* [Exercise directions]:
Exclude the pictures, then quote exactly the lines from the one holding "The height and width of the screenshot is (419, 1008)." through the last line of the records.

[[ Source data open ]]

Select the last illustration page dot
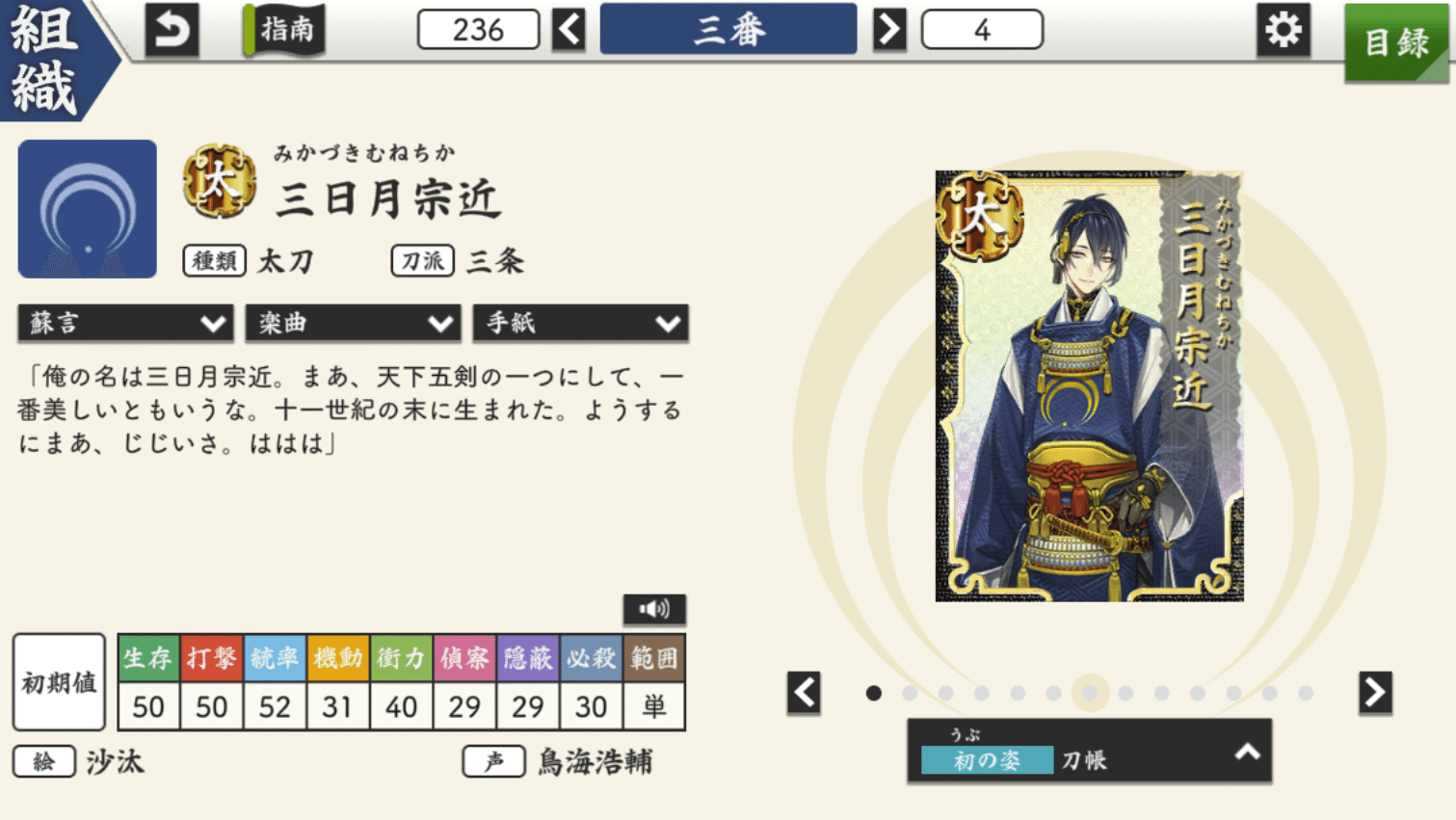(1306, 693)
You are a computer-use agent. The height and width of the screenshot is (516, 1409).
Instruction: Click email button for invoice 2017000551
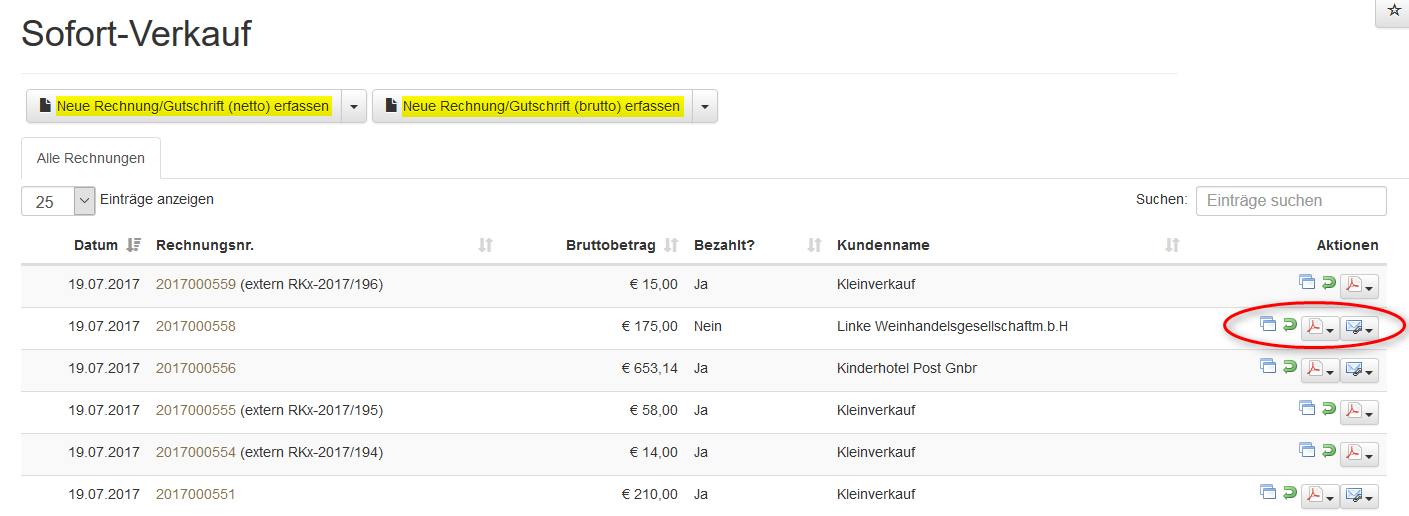point(1358,496)
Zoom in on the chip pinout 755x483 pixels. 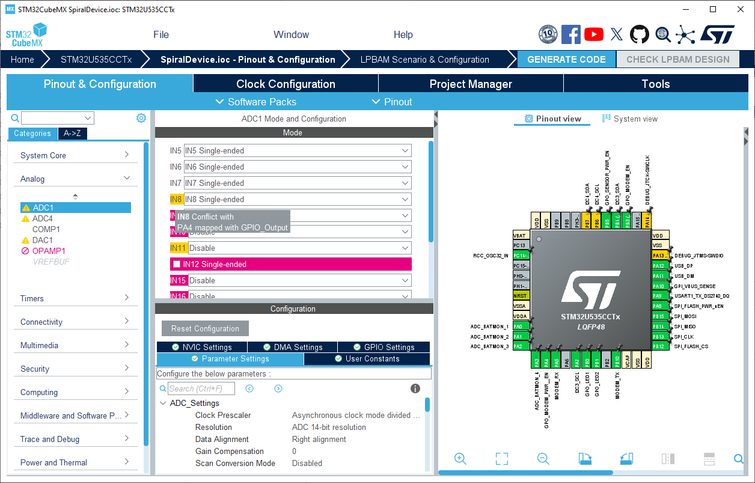pyautogui.click(x=460, y=458)
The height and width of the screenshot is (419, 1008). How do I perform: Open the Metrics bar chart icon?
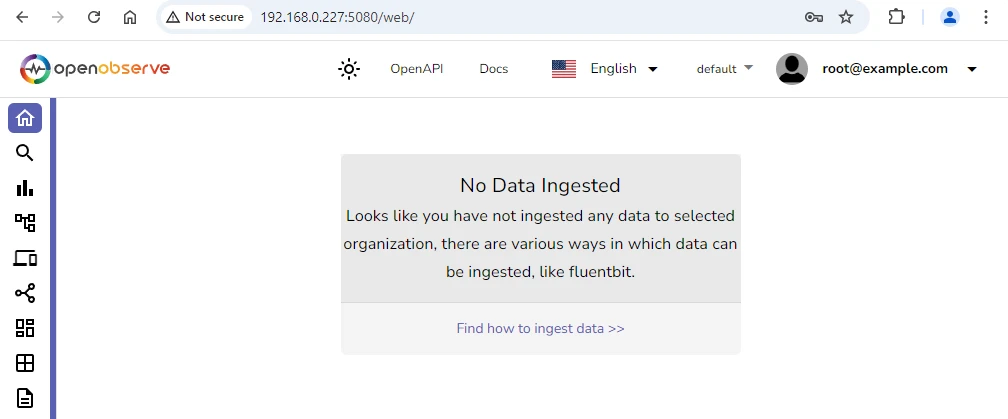tap(25, 188)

[[ Source data closed ]]

* [Response box]:
The height and width of the screenshot is (419, 1008). How do I perform: Open the Metrics bar chart icon?
tap(25, 188)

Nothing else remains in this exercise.